With some of the fundamental changes that have gone on in MacPorts  
1.4.x since the 1.4.0 release, and since we only do downloadable disk  
images for the major releases, we have this problem that a lot of  
people seem to be downloading 1.4.0 and attempting to use it before  
selfupdating and reporting a whole slew of problems to the list which  
we then have to diagnose and it's always the same suggestion to fix  
it: update MacPorts. Or, people are installing MacPorts and not  
realizing that they have to periodically inform it to update itself.  
People may be under one of two reasonable expectations: 1) software  
keeps itself up to date, or 2) software that is not updated continues  
to function.

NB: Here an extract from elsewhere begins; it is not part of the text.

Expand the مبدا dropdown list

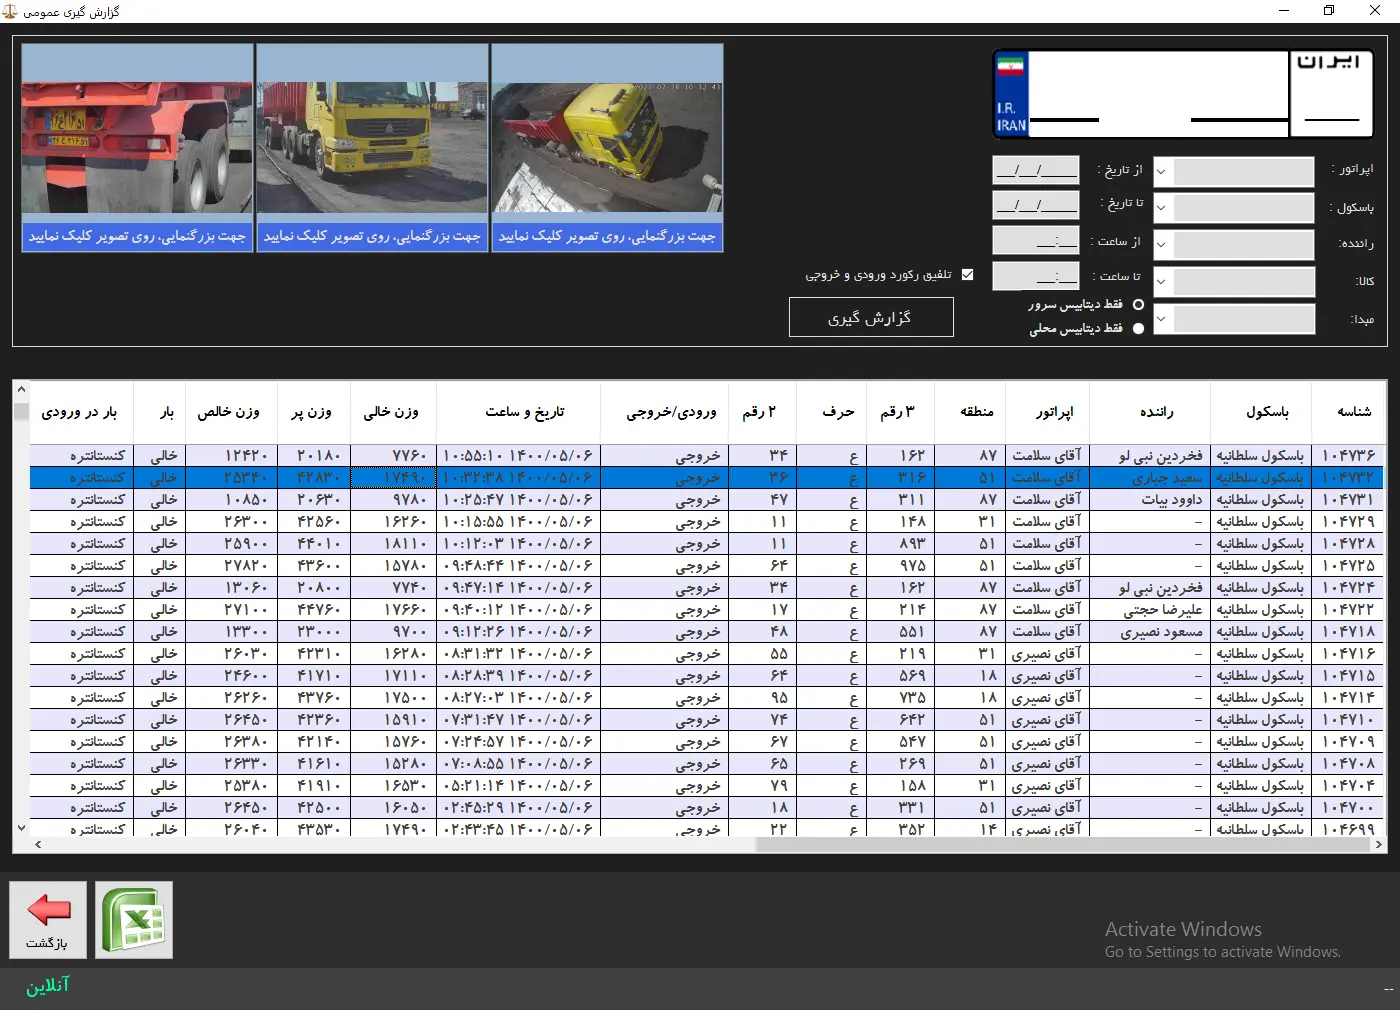click(1161, 320)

MacPorts does neither: it doesn't auto-update the base  
software, but if you update the ports tree (or do a fresh install of  
MacPorts, which pulls down a current ports tree), it may not work  
with your old version of MacPorts. And this is a problem I think we  
should solve.

Below is one such message. Steve says it might be nice if MacPorts  
would suggest updating itself if it encounters an error. I think we  
can probably do better than that, can't we? Couldn't we have MacPorts  
periodically (weekly?) check if a new version of MacPorts is  
available, and alert the user to this fact if they haven't run  
selfupdate themselves? I don't mean a cron task; I just mean, if the  
user happens to be running "port" right now and it's been a week  
since the last selfupdate, then print a message. There should be a  
file somewhere indicating the last time MacPorts checked its version,  
and this file would not exist for new installs, such that the first  
time somebody runs "port", it would check to see if it's outdated.

It wouldn't have to update itself automatically. But it should inform  
the user if it is outdated. For those who are paranoid about apps  
phoning home, there could be a way to disable this feature.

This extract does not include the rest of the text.